> **ACTIVITY**
Wherever "this" appears in the records below, copy the line that holds it.

====== EXERCISE DATA ======

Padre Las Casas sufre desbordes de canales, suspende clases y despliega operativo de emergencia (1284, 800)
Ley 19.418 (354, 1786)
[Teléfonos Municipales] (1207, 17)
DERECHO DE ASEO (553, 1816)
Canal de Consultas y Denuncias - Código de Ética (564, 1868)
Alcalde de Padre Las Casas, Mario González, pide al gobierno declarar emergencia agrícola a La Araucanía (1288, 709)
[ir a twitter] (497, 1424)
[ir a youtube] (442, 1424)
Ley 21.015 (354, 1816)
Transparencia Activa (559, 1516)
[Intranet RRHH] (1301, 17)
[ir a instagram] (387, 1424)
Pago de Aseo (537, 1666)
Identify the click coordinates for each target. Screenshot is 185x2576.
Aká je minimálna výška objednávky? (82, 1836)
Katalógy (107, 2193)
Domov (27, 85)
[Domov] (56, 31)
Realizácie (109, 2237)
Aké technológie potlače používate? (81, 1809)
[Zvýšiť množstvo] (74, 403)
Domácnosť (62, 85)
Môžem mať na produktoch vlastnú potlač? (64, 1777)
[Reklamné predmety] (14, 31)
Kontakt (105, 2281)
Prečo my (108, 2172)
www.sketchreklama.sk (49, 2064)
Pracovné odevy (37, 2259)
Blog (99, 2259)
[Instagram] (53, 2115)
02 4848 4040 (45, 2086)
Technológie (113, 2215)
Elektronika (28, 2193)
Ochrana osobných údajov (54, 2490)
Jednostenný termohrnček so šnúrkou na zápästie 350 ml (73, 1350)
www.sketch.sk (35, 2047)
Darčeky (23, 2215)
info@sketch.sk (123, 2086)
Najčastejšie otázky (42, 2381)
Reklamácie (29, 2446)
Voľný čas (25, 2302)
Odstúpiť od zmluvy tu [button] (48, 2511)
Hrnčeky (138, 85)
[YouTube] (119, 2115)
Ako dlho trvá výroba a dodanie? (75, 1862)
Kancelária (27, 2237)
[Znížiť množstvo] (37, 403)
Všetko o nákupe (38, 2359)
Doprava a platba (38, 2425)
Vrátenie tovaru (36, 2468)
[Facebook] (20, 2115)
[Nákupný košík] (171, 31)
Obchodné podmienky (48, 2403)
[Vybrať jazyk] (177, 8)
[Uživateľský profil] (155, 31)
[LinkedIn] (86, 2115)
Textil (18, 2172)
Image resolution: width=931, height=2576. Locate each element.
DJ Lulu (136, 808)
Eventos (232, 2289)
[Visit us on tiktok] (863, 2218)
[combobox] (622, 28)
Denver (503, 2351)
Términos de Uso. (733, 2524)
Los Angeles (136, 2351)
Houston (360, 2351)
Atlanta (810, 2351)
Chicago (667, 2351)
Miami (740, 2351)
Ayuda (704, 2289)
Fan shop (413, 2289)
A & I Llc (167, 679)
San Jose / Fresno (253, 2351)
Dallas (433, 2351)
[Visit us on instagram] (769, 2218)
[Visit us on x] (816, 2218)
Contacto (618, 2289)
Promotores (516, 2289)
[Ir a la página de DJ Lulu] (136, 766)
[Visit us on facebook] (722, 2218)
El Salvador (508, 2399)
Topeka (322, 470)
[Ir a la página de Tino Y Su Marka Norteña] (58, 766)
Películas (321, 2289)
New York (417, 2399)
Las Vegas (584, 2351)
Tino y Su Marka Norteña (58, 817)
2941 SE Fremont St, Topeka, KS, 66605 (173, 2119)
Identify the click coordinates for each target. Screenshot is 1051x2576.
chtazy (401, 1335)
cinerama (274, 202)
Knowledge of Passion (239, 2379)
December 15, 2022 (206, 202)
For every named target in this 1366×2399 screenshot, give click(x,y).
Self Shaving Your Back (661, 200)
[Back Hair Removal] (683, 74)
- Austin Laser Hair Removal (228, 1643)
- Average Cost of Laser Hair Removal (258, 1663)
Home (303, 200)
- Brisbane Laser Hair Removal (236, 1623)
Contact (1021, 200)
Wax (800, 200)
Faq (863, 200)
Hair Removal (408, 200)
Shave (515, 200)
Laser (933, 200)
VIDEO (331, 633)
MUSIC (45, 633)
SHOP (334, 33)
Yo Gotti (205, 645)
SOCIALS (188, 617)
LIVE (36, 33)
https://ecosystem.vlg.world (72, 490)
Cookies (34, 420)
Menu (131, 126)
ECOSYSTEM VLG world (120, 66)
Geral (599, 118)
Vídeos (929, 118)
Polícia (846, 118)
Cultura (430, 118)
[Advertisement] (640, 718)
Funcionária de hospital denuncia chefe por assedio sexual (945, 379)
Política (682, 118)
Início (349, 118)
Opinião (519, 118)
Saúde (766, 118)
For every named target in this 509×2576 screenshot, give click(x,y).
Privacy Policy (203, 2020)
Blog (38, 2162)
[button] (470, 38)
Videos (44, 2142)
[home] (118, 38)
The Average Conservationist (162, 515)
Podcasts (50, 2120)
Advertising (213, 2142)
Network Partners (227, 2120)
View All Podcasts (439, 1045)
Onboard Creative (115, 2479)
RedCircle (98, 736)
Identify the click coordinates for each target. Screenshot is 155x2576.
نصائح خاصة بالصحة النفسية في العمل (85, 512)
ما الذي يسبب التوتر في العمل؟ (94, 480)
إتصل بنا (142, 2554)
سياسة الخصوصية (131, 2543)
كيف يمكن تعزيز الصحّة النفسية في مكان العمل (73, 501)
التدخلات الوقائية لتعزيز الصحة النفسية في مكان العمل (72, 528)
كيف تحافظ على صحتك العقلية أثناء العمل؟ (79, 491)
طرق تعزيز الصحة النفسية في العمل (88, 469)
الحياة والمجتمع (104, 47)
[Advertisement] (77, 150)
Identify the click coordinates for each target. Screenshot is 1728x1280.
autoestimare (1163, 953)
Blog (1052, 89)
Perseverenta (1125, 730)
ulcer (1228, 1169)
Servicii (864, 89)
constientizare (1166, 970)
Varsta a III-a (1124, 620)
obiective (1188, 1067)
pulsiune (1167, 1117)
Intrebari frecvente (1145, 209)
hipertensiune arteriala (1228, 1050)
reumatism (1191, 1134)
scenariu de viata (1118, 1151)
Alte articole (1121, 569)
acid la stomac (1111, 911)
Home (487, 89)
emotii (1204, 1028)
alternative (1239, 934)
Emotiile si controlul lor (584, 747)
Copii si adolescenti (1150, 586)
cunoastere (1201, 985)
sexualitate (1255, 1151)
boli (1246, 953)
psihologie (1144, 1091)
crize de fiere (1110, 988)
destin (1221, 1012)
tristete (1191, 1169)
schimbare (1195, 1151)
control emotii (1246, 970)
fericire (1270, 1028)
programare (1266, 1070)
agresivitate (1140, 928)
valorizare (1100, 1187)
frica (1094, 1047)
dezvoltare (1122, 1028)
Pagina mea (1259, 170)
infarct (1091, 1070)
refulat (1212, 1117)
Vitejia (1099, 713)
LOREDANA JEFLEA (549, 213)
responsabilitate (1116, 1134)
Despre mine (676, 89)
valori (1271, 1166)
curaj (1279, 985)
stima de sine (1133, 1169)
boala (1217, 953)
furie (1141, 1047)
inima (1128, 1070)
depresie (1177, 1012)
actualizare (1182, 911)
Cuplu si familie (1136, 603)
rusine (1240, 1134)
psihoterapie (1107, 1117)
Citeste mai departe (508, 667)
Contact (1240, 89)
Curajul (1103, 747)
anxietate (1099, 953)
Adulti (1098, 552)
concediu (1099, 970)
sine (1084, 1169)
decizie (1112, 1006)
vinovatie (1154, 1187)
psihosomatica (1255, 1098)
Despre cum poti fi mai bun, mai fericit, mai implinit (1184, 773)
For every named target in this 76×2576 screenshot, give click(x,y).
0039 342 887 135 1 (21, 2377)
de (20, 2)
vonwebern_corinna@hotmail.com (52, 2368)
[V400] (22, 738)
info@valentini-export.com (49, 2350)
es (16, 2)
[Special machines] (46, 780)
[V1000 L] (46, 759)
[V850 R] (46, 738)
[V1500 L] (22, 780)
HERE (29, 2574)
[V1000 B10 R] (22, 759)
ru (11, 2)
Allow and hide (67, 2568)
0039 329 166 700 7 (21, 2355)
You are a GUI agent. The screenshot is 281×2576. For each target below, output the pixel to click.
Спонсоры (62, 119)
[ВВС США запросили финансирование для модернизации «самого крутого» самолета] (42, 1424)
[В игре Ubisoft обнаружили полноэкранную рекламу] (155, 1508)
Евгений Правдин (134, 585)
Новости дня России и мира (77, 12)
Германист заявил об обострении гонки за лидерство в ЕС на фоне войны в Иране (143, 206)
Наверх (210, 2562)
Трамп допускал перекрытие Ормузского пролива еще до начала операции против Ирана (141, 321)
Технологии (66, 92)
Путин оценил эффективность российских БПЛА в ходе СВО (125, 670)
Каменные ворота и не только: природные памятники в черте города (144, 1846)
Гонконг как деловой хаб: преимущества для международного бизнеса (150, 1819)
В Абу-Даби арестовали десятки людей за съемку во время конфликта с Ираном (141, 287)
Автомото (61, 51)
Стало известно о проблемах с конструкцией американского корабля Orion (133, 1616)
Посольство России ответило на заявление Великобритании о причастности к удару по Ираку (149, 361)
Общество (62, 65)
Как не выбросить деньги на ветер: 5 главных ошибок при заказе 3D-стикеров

======

> **RESULT OF THE EXERCISE**
For every named target in this 1366×2399 screenshot, give click(x,y).
For every named target in this 509×2576 screenshot, give click(x,y).
For every named target in this 76×2576 screenshot, give click(x,y).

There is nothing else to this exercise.